El resultado es un exceso de mediocridad disimulado con una máscara de fantasía y ciencia ficción sobre fondo de prosa bruñida y confianza ciega en el corporativismo literario. Es un juego malabar. Un artificio. Un montaje al que se le ven, sí o sí, las costuras. Son, estos relatos, las más de las veces, una soplapollez. Saben de mi animadversión y por eso sospecho que no me creen. Error. Deberían creerme. Me van a creer. Ahora: 

SEÑALES
Los gansos, desorientados, habían dejado de volar en forma de uve para hacerlo en forma de ese, una gran ese mayúscula como si serpentearan en el aire. Los patos avanzaban en círculos, dibujando oes perfectas. A veces, cuando veíamos una bandada de gansos, seguida de otra de patos, seguida de otra de gansos, llegábamos a intuir que querían decirnos algo.

Todavía estoy esperando que me explote la cabeza. De momento la cosa no ha pasado de pequeña migraña. Los patitos y los gansitos volando y dibujando mensajes están muy bien, pero para un cuento infantil.

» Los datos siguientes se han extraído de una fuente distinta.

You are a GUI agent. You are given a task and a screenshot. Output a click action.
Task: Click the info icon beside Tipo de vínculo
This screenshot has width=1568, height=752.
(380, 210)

Yo no sé a qué público van dirigidos estos cuentitos, pero un relato como este último que acabo de poner es como para cerrar el libro y prenderle fuego. Al libro, también. Que Muñoz Rengel sea considerado, por semejante cosa, “maestro del microrrelato” (y van…) única y exclusivamente porque ha sabido decorarlo como si de un árbol de Navidad se tratara, es injustificable. Imperdonable. Tamaña afirmación debería ser constitutiva de delito. La solución al despropósito en que unos cuantos han convertido este, digamos, género debería pasar por ejecutar en alguna plaza pública, cada viernes, un microrrelatista. Yo pongo la soga.

Ahora podemos hacer dos cosas con esta reseña: podemos continuar poniendo citas y dejar que hablen por sí solas o podemos dejar de perder más tiempo del estrictamente necesario. Voto por la segunda.